SierraPIercy

Surgeons save Colorado woman’s hand after traumatic injury

June 3, 2021

Sierra Piercy was doing something she’d done hundreds of times before: cleaning the remnants of her daily protein shake out of the blender. But this time was different. On July 7, 2019, the health and fitness enthusiast almost lost her hand when the appliance suddenly came to life.

“I was wiping it out, and I clicked the button on it by accident, and it just turned on,” she said. “I lost the tip of my pointer finger on my left hand, but most of the damage was to the tissue and muscle on top of my fingers.”

Her injuries would require a lot more than a few stitches to heal. In fact, her hand would have to be reconstructed. Board certified in plastic and hand surgery, Dr. Benson Pulikkottil, medical director of Burn and Reconstructive Centers of America at Swedish Medical Center in Englewood, CO, was up to the challenge.

“Sierra basically had a very deep friction burn to the top of her hand and fingers and had to be treated similar to a thermal burn,” said Dr. Pulikkottil. “It was a process, and sometimes a very ugly process, but the results are better than anyone could have asked for. Besides one missing fingernail, you would probably never know she had such a traumatic injury.”

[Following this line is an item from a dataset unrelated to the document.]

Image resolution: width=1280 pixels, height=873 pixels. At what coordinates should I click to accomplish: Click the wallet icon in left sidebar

After her initial surgeries, Sierra struggled with everyday activities. Touch screens no longer recognized her touch. Her hand throbbed in cold weather. Her fingers were stiff and hard to move. Without her husband to help her, she could barely fix her hair.

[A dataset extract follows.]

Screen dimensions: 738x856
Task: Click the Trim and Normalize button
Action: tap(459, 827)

“When the bandages came off, I had to basically relearn how to use my hand,” she said. “I had hypertrophic scarring that was pretty raised and sensitive. I had so much internal and external scarring that I had a hard time moving and bending my fingers. I had maybe 15%-20% usage of my hand.”

Due to the scarring and limited use of her hand, Sierra made the decision to undergo laser scar revision therapy. This type of minimally-invasive procedure utilizes fractional lasers to adjust the color, texture, elasticity and pain associated with severe scarring, trauma, wound, or burn injuries. For Sierra, who struggled with many of the effects of scarring, function restoration and pain management were the ultimate goals.

“Before the laser, I couldn’t straighten my pointer finger and my hand was very stiff. We tried braces, therapy, and putty—all kinds of things. So, I kind of just figured that my finger would always be at an angle. Now, after lasers, I can straighten my finger completely,” she said. “It made an incredible difference. I can move my fingers. I can make a fist. I can pick things up. I can carry things. My grip is back to normal. No one thought that would be possible.”.

Sierra’s last surgery was in October 2020. She underwent more physical therapy during the following weeks before getting the all-clear to return to her normal activities in December. Today, she is back to doing everything without limitation—having regained almost 100% usage of her left hand—thanks to Dr. Pulikkottil’s handiwork.

“I told Dr. Pulikkottil that I honestly didn’t think I would get back to looking normal and feeling normal. You can still see my scarring a little bit, but it’s a night and day difference from before I had the laser,” said Sierra. “It’s definitely not the most fun thing to go through, but I don’t think I could’ve asked for a better surgeon. His whole team was awesome.”